Word for word, return each entry that follows, with every image removed.

(Screenshot grounding data)
== Segment start ==

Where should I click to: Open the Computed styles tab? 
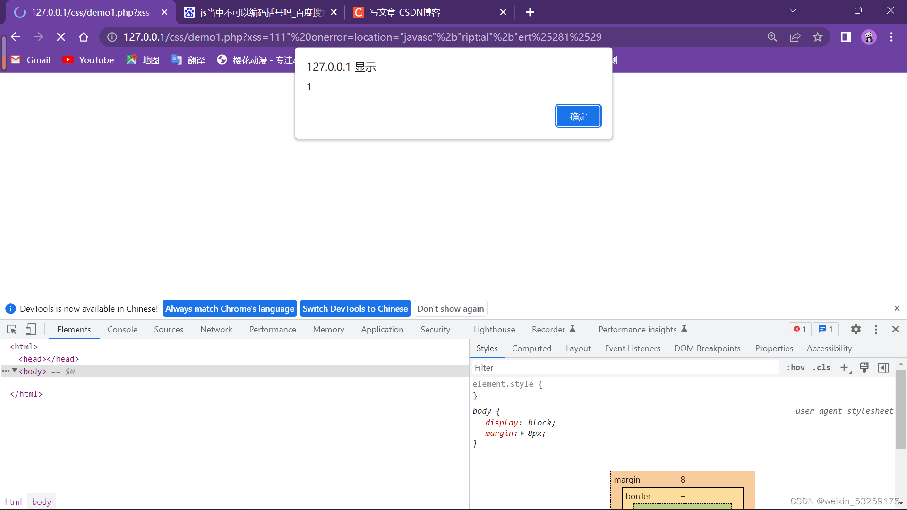(532, 349)
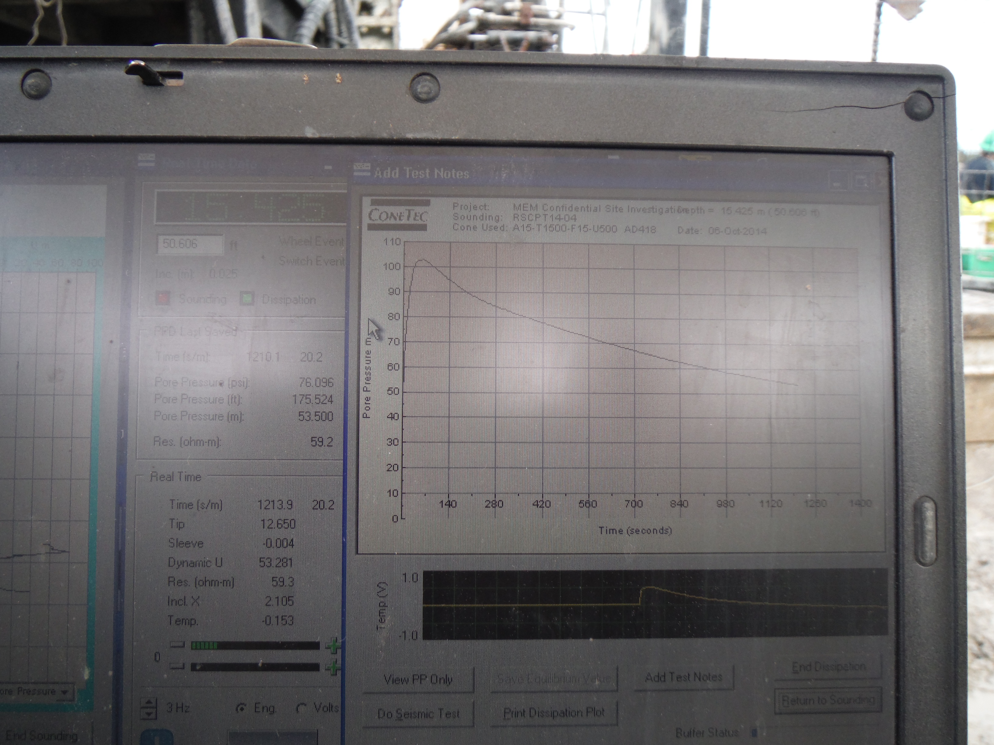
Task: Click the red Sounding indicator square
Action: pos(163,299)
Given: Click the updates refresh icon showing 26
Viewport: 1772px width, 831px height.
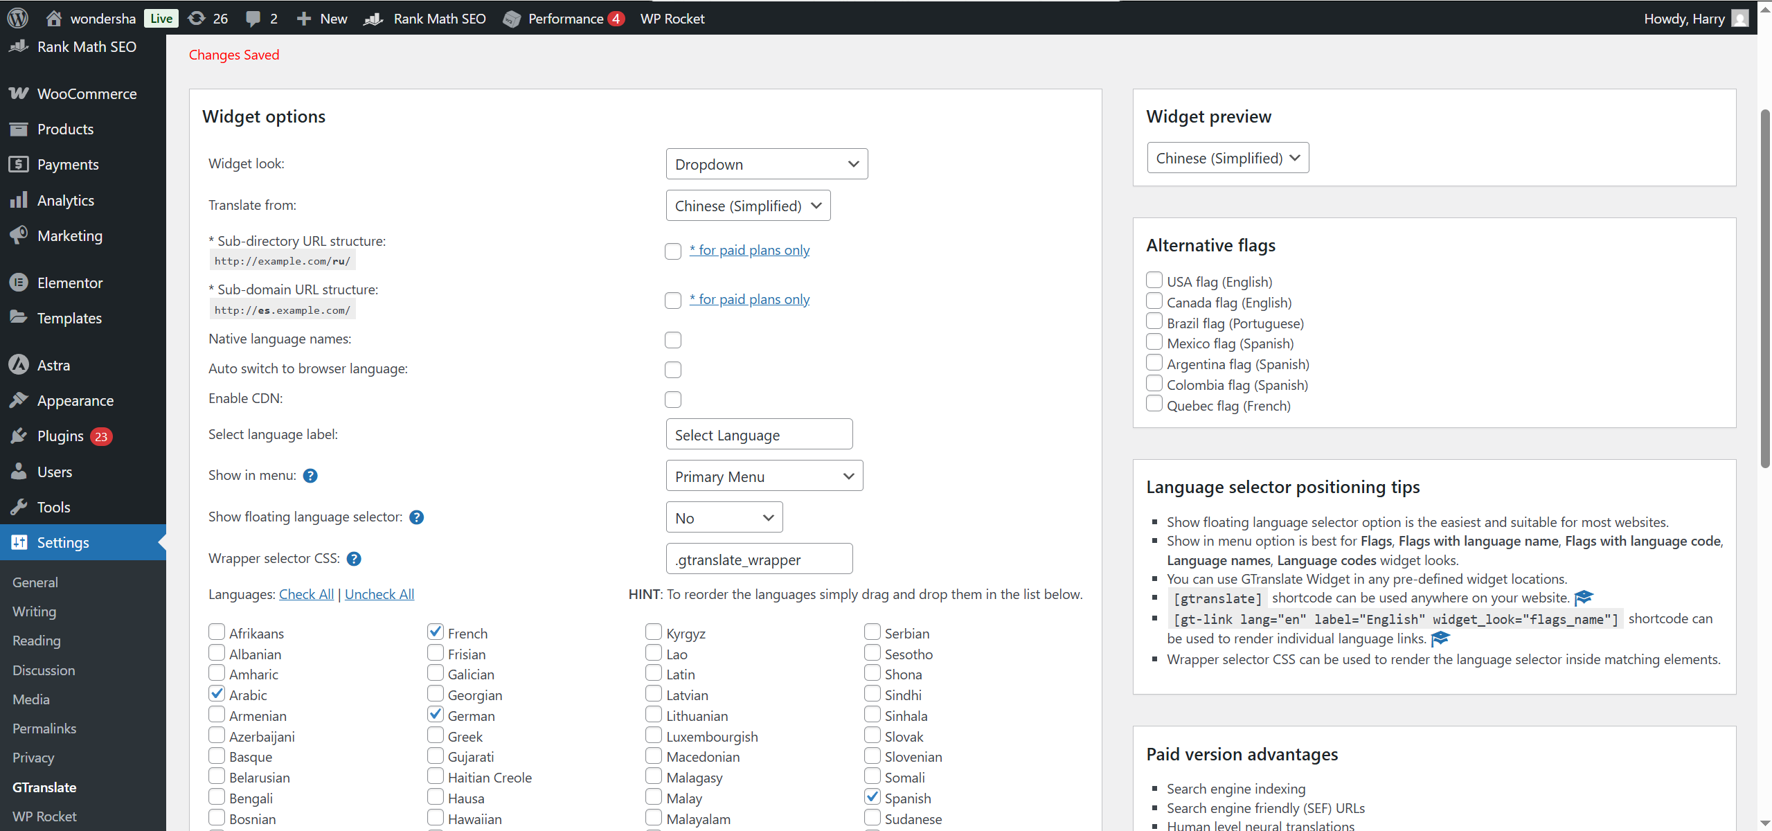Looking at the screenshot, I should (x=197, y=18).
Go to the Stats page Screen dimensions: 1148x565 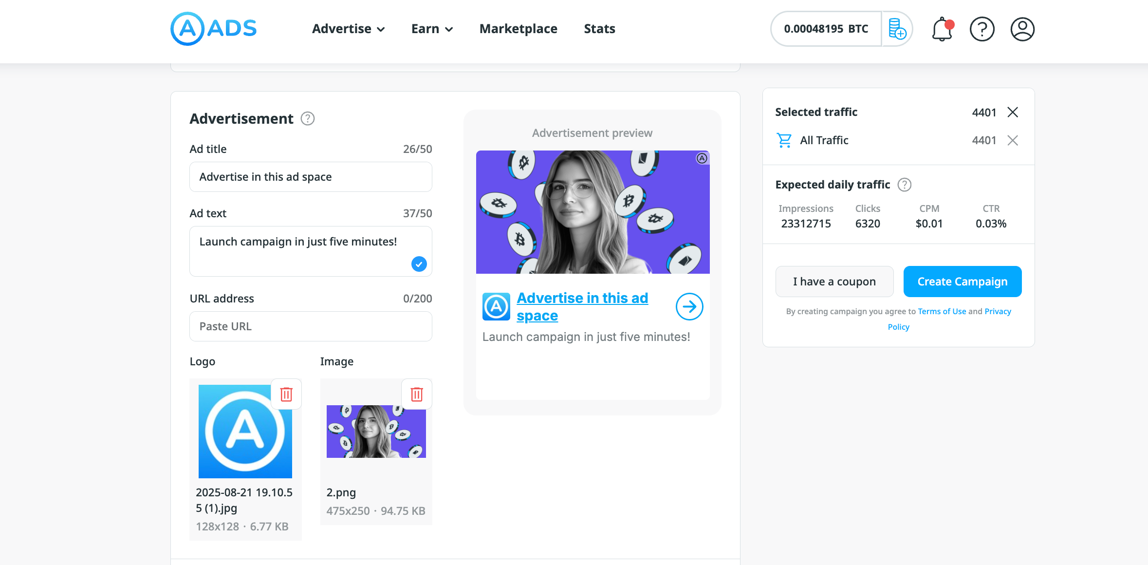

== Segment end ==

| Response |
Where should I click to: Open the Computed styles tab? 
(532, 349)
Task: Click the red Sounding indicator square
Action: pos(163,299)
Given: Click the updates refresh icon showing 26
Viewport: 1772px width, 831px height.
Looking at the screenshot, I should (x=197, y=18).
Go to the Stats page Screen dimensions: 1148x565 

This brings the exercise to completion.